Week 1 Goals
Complete the implementation of the Ant Colony Optimization technique and run it on some simple shortest path problems to ensure the method is working. This might include determining some of the unknown parameters.
Week 1 Results
For the first week, I wanted to design an extensible framework for the ant problem that I could easily modify in the following weeks. This preliminary design is composed of one interface (antsim.cc) and two classes (ant.cc and map.cc). The interface takes parameters (map name and number of ants) from the command line, processes them, begins the simulation, and runs it until the user quits. It displays the progress of the ant colony as an ASCII view of the environment (see screenshot below).
In this first version of the ant simulator, the ant movement is fairly simple. The ant starts at the nest and randomly moves either up, down, left, or right. If the ant walks onto a cell with pheromone, it follows the pheromone trail either towards the nest or towards the food. If the ant finds food, it walks directly back to the nest while laying a pheromone trail.

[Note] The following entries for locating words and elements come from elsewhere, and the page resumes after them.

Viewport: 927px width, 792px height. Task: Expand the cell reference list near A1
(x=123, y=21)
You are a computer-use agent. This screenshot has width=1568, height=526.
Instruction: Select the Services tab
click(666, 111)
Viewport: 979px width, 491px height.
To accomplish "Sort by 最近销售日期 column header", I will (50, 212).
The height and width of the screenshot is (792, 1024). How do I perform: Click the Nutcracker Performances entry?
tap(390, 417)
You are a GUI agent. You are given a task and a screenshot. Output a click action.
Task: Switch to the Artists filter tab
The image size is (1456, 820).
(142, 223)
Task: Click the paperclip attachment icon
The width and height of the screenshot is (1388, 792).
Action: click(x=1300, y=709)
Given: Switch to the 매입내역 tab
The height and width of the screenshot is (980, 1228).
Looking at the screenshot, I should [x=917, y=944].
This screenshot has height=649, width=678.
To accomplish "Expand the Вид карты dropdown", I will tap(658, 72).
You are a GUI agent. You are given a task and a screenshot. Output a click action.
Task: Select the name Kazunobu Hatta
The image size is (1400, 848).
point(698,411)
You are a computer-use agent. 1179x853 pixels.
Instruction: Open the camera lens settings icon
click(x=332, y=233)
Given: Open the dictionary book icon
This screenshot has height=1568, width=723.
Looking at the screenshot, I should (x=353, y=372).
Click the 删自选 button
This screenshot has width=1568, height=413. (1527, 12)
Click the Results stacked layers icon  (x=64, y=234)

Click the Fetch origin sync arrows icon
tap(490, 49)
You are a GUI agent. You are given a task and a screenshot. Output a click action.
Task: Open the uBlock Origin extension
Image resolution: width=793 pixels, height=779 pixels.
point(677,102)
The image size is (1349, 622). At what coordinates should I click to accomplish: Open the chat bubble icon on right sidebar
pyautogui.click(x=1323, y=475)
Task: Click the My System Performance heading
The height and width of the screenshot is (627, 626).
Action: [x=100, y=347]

This might appear to be cheating since the ant automatically knows how to find the nest. However, the map is flat and has no obstructions which gives the ant a clear line of sight to the nest. Many researchers argue that this allows an ant to easily find its way back without using pheromone.
Of course, the problem with this technique is that when an ant randomly walks on to a pheromone trail, it doesn't know whether it is following the trail to food or to the nest. This causes the ant to waste much of its time walking in circles instead of towards food. Furthermore, as the pheromone trail becomes stronger, more ants will be join the trail which prevents other food supplies on the map from being explored.